The murderer is rather obvious, but, as stated by the "Challenge of the Reader," detection is not "a matter of guessing" or "stumbling upon the answer by chance." You have to analyze all of the data and clarify issues that seemed unimportant. You might have spotted the murderer, but the next question is how and why these murders were committed. So this story is more of a why than a who-dun-it. Not an out-and-out classic, but I liked it. Solid, old-fashioned Ellery Queen.

I previously reviewed "Dying Message" by Leyne Requel in my 2011 review of Norma Schier's The Anagram Detective (1979).

Jon L. Breen's "The Gilbert and Sullivan Clue" was originally published in the double anniversary issue of Ellery Queen's Mystery Magazine in 1999 and Breen tells in his introduction that Dannay and Lee always set their stories in the present-day. Ellery stayed "more or less the same age from decade to decade." So we get EQ in the nineties with references to Star Wars, Y2K and rap music. One of the suspects is even a rapper (Daddy Trash).

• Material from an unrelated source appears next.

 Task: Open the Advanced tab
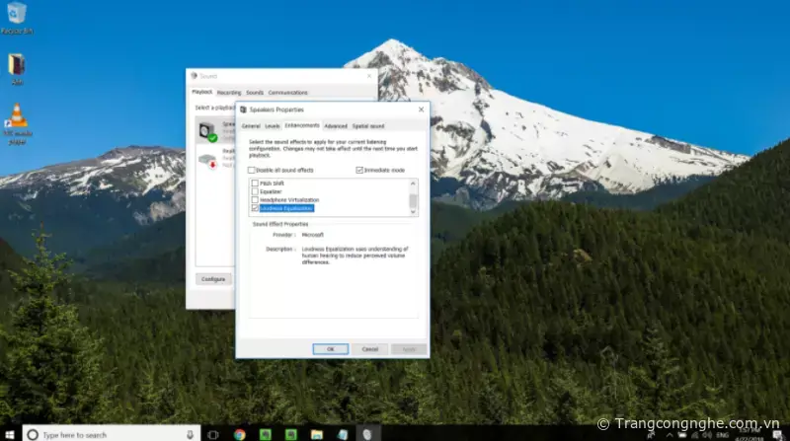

Ellery is invited by Gil Castberg to take a trip aboard the luxurious Sea Twin and cruise the Californian coastline. The headline entertainer is a former client of Castberg, Ozzie Foyle, who used be part of a comedy duo, but the partnership imploded and Foyle fully dedicates himself to the operettas of Gilbert and Sullivan – while his former partner, Jim Dugan, faded into obscurity. All of their grudges come bubbling back to the surface when they're reunited aboard the cruise ship and the result is murder.

Obviously, Breen had fun writing new lyrics for "I've Got a Little List" from The Mikado ("that superior freeloading detective novelist: I don't think he'd be missed, I'm sure he'd not be missed."), but this is not merely a comedic detective story. There's a clever, humorous dying message and an interesting alibi-trick, but I feel the short story format constrained the plot. The story ended rather abruptly and perhaps needed an extra clue or two, because the central clue (dying message) requires a more than passing familiarity with the work of Gilbert and Sullivan.

Still, this was a fun little story and only wished the editors had also included Breen's “The Lithuanian Eraser Mystery,” which I have wanted to read for ages.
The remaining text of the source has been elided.